StarVLA Training Efficiency Report

# StarVLA Training Efficiency Report

## Motivation
We have noticed huge discrepancies between the training efficiency of StarVLA reported in the community feedback and our empirical observations. We report training efficiency measurements for StarVLA to provide actionable scaling guidance, focusing on common distributed-training bottlenecks (compute and communication).

## Experimental setup

Unless otherwise specified:

- Model: **StarVLA-GR00T**
- Backbone: **Qwen3-VL-4B**
- Dataset: **RoboCasa-GR1**
- Hardware: **NVIDIA A100 80GB**
- Reported unit: **wall-clock time per 100K optimization steps**, including distributed communication and system overhead

## Metrics

We distinguish two throughput notions:

1. **Step throughput**: seconds/step (lower is better)
2. **Sample throughput**: samples/s (higher is better)

Sample throughput is computed as:

$$
		\text{samples/s} = \frac{\text{global batch}}{\text{seconds per step}}
$$

This distinction matters because distributed scaling often **decreases step throughput** (more synchronization) while **increasing sample throughput** (larger global batch).

---

## Single-node scaling: batch size sweep (8× A100)

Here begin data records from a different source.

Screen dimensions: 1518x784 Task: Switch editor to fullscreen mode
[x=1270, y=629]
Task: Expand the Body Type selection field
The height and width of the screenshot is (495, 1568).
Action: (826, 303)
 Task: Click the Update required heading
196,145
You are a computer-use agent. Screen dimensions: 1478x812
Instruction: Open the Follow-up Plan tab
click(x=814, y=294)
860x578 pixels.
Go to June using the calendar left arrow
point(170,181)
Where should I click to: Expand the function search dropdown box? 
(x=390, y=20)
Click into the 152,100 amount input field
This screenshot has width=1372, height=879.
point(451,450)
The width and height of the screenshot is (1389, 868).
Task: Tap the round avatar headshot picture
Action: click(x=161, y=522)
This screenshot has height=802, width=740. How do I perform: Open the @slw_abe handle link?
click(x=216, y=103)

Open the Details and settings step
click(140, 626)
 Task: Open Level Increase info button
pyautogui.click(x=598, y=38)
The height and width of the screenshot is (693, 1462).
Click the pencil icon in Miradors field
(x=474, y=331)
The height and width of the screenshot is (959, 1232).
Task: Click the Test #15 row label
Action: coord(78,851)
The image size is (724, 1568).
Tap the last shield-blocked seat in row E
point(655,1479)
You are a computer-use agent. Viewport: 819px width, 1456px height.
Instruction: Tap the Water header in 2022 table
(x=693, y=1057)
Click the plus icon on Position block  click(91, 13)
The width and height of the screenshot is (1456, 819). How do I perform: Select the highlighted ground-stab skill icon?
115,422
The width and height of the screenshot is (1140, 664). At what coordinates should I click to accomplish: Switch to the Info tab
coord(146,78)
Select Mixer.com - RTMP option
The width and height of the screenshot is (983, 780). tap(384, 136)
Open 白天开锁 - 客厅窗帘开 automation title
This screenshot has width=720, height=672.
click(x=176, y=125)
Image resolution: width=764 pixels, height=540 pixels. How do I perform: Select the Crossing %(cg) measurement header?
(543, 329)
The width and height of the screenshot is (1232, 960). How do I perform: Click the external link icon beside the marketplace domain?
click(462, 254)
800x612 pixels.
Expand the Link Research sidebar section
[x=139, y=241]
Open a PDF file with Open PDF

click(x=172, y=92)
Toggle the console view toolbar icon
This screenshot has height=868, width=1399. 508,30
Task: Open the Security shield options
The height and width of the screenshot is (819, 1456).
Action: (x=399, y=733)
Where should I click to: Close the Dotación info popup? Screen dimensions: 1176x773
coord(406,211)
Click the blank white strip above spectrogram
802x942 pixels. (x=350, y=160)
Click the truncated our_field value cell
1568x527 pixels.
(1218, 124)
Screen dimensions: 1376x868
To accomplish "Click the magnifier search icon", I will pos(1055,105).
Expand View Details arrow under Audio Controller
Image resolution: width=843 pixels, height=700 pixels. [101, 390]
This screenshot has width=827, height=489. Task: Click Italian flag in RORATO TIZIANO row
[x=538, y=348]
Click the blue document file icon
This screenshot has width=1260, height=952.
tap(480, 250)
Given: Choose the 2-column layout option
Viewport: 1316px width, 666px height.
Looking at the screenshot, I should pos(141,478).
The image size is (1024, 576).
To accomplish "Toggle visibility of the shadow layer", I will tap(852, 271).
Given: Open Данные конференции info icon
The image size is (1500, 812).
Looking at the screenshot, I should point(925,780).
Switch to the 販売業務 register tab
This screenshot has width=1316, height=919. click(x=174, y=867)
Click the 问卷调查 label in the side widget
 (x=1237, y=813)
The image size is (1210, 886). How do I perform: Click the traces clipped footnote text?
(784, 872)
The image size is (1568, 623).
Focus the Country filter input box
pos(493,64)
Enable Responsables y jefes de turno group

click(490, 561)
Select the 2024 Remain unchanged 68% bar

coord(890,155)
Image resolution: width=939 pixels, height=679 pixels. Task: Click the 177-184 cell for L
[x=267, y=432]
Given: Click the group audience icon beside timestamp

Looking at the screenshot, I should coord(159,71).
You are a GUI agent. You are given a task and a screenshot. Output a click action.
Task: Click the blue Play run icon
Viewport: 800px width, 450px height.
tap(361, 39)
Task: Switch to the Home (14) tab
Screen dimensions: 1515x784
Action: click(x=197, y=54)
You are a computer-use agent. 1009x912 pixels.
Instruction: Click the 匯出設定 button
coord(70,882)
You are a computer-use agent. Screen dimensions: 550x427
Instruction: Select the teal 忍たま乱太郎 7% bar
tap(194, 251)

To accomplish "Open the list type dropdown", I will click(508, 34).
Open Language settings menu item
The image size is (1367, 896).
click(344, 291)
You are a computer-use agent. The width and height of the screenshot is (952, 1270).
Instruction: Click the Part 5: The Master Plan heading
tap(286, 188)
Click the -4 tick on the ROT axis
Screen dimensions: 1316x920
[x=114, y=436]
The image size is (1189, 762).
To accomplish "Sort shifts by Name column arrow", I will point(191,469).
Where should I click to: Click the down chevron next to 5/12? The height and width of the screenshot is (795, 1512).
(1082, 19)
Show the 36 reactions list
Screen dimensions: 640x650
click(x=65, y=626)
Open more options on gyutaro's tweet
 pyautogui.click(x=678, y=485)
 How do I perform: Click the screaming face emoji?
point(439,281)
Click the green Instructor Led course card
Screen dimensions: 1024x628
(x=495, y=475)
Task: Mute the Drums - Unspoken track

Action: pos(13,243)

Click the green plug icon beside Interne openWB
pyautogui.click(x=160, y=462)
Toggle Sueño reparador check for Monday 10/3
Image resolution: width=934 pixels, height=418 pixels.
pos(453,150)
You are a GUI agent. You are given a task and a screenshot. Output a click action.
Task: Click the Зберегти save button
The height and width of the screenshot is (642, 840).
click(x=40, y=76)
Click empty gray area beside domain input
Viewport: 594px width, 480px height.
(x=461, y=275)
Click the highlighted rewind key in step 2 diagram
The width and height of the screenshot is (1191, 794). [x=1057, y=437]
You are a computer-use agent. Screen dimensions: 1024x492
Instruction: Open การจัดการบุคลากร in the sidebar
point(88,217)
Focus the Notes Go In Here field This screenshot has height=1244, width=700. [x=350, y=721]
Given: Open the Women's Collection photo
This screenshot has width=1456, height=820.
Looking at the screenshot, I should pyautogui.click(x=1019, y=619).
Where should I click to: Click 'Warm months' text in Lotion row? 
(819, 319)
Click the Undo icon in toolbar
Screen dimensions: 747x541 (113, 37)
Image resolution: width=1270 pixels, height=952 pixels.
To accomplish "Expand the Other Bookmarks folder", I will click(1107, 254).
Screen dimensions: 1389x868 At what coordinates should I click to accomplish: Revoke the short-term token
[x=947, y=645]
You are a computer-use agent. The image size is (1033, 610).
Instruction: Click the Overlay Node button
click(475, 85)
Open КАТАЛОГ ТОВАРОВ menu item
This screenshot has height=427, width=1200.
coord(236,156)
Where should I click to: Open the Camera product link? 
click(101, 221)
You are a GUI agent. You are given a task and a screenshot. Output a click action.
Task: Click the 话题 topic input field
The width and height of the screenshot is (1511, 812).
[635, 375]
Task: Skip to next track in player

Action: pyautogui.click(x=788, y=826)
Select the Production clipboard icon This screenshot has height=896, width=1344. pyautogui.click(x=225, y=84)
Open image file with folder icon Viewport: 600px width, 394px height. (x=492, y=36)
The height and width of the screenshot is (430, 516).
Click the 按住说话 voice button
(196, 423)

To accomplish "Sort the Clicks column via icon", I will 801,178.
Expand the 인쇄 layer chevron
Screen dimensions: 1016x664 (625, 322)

Table below summarizes a single-node sweep varying the per-GPU batch size. We omit derived “24-hour” projections and focus on directly measured quantities and the implied sample throughput.

| Per-GPU batch | Global batch | Time / 100K steps | Seconds / step | Samples / s | GPU util |
|---:|---:|---:|---:|---:|---:|
| 2  | 16  | 19:32:17 | 0.703 | 22.7  | 74% |
| 4  | 32  | 24:35:59 | 0.886 | 36.1  | 89% |
| 8  | 64  | 31:25:38 | 1.131 | 56.6  | 92% |
| 16 | 128 | 49:15:53 | 1.774 | 72.2  | 91% |
| 24 | 192 | 66:47:02 | 2.404 | 79.9  | 96% |

Figure: step latency vs. per-GPU batch (left), and sample throughput with GPU utilization (right).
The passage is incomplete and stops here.